Transform sensitivity as a resource: Instead of choosing one normalization, multiple transforms are treated as complementary views, converting a tuning problem into a learning problem.
Gating based on high-level embeddings: The gating mechanism judges "profile reliability" using embeddings rather than raw distances, which is key to cross-domain adaptation.
Supremacy over OFO baselines: Even without per-dataset training, the average performance surpasses baselines, proving the effectiveness of in-context neighborhood modeling for TAD.

Limitations & Future Work¶

Dependency on target context: Inference requires the target training partition for KNN; performance drops significantly with very small context ratios.
Distributed winners: For specific domains, specialized OFO models may still outperform the universal model.
Inherent blind spots of distance cues: The model may struggle with anomalies that have normal local densities but anomalous global semantics or in cases of extreme high-dimensionality where distance measures fail.
Fixed transform set: The study uses four fixed transform views; it remains unclear if these suffice for all unseen domains or if a learnable transform library is needed.

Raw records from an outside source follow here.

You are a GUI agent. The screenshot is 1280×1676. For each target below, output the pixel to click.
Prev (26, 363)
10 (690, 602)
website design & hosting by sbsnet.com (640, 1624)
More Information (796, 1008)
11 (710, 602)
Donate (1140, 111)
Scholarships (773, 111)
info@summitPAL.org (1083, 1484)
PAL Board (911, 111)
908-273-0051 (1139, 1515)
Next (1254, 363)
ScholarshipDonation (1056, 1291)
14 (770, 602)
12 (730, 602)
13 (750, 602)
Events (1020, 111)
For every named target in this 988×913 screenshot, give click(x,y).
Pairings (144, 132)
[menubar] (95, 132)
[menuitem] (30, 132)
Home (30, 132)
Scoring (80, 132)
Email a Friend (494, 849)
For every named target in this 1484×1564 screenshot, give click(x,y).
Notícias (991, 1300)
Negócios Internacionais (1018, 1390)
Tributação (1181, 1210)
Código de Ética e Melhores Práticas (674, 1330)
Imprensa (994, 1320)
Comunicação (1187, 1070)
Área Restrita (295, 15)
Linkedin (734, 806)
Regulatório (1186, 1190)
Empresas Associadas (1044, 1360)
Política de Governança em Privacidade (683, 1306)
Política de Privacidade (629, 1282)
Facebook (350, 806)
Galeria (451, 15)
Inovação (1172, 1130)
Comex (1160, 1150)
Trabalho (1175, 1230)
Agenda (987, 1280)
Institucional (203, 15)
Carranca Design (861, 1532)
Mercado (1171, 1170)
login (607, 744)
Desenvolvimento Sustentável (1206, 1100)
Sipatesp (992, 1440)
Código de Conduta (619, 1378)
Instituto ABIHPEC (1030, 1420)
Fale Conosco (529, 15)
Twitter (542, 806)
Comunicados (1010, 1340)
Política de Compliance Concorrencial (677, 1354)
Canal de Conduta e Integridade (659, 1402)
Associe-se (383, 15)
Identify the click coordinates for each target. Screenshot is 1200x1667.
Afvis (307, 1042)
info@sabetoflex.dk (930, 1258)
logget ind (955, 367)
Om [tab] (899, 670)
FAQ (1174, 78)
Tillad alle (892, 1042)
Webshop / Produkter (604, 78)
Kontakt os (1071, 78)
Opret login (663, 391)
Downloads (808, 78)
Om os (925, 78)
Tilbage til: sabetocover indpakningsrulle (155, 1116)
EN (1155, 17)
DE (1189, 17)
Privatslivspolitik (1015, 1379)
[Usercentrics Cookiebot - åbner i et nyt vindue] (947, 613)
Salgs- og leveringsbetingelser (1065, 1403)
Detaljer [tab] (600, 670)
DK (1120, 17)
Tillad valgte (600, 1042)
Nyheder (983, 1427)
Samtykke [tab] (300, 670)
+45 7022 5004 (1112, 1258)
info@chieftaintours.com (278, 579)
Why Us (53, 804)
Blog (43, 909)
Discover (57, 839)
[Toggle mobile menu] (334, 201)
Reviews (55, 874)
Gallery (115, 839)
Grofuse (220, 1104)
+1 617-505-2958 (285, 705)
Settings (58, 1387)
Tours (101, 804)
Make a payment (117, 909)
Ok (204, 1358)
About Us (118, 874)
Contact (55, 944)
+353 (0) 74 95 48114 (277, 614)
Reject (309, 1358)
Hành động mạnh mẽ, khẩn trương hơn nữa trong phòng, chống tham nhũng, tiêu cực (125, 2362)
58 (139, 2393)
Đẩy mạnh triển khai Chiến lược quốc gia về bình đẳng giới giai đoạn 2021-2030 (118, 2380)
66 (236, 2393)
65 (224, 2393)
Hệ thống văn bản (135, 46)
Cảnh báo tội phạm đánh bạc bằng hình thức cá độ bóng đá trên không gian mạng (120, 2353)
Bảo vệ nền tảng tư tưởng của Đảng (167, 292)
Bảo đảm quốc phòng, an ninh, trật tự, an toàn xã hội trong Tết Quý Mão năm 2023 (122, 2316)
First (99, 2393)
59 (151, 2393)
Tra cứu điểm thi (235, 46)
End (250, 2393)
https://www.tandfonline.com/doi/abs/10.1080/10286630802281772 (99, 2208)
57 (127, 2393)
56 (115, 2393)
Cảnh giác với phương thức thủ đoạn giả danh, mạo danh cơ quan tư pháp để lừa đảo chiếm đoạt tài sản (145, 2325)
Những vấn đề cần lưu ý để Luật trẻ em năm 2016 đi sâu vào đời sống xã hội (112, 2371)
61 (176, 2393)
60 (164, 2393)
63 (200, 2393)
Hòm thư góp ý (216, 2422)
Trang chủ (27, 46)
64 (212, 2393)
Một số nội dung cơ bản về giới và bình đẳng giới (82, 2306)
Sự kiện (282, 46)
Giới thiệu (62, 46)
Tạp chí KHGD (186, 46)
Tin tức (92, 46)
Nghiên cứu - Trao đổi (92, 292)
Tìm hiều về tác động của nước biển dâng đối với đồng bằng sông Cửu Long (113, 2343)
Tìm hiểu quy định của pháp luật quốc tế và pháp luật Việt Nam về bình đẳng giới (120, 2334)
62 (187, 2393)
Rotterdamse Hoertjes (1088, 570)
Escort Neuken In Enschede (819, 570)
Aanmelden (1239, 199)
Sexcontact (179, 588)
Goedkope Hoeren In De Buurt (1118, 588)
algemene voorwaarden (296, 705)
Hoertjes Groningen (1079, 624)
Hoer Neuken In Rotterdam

vs. OFO Deep TAD (DeepSVDD / MCM / DRL): These are one-model-per-dataset. OFA-TAD uses one-time multi-source training and multi-strategy pseudo-anomalies to avoid hypersphere collapse.
vs. Classic Methods (iForest / LOF / KNN): Classic methods rely on heuristics and lack non-linear feature capture; OFA-TAD unifies these through learnable multi-view distance and MoE.
vs. Other Modalities (Image / Graph): While universal detectors exist for images and graphs, the tabular domain remained vacant due to the semantic gap; this work fills that gap using structure-based alignment.

Rating¶

Novelty: ⭐⭐⭐⭐⭐ First to push TAD from OFO to OFA using neighbor distance + MoE.
Experimental Thoroughness: ⭐⭐⭐⭐ 34 datasets/14 domains across in-domain/out-of-domain blocks, though lacks analysis on extreme high-dimensionality.
Writing Quality: ⭐⭐⭐⭐ Clear motivation-to-design mapping.
Value: ⭐⭐⭐⭐ Significant practical value for large-scale TAD deployment by eliminating retraining.